Items from the General Impression Instrument |
Alternative answers |
Answer % ESKD patients (N = 10) |
What did you think about our questionnaire in general? |
Very good |
95.0 |
Good |
5.0 |
Are questions understandable? |
Easy to understand |
95.0 |
Sometimes difficult |
5.0 |
About the answer categories? Did you have any difficulties? |
No difficulty |
100.0 |
Some difficulties |
0.0 |
Are the questions important for your health condition? |
Very relevant |
100.0 |
Sometimes relevant |
0.0 |
Table 2: Assessment results for the General Impression part of the semantic validation phase of the SEAMS questionnaire.
4. Discussion
ESKD is a chronic disease that can have serious effects on the quality of life (QoL) of the patients, and in particular on their social, economic, and psychological well-being.

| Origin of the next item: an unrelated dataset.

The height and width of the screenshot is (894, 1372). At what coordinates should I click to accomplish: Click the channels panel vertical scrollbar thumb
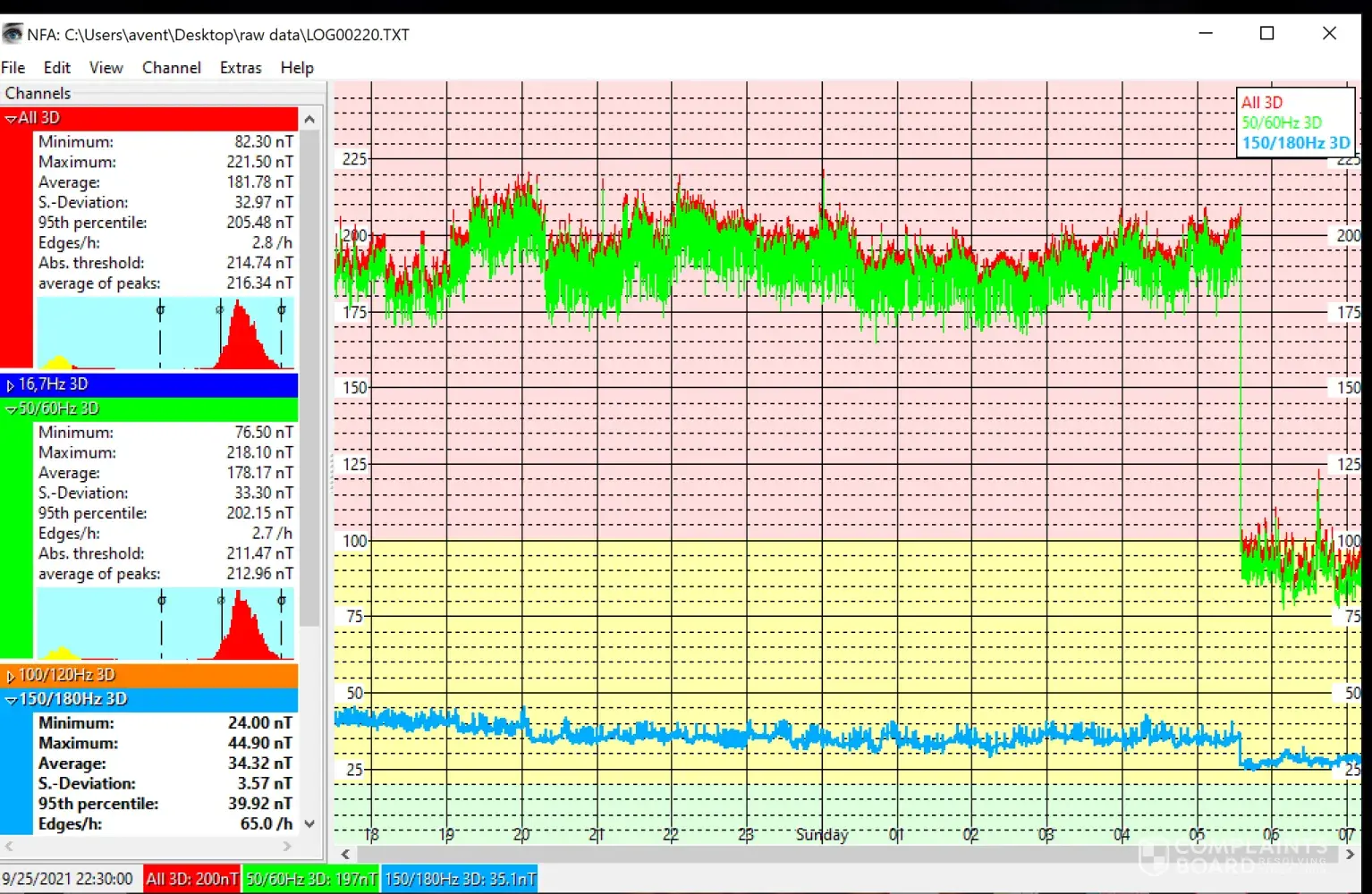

Consequently, for these patients, there is an increased interest in QoL and medication adherence issues in the context of their treatment [10].
There are few medication adherence instruments, and currently, there is no specific instrument for use in Greece. Therefore, in the present study, internationally adopted procedures were followed for the cultural adaptation and validation of the SEAMS to measure subjective constructs.
In the context of the cultural adaptation process of the SEAMS, ESKD patients participated answering the items of the instrument. As a result, 95.0% of them considered the questions easy to understand and the answer categories adequate, giving answers without any problems.
The current study allowed multidisciplinary cooperation involving psychologists, statisticians, physicians, and nurses. Their role was essential for the cultural adaptation process of this instrument which serves to assess a subjective health-related construct, such as medication adherence. As this instrument is related to chronic patients as well, diverse professionals’ contributions permitted better knowledge of the several features involved.
A very significant limitation of the present paper is associated with the fact that the sample which was selected is very small due to the aim of the present study, which was to translate and culturally adapt the SEAMS. The next phase is the validation of the specific instrument, including larger populations, and the assessment, in this way, of its psychometric properties.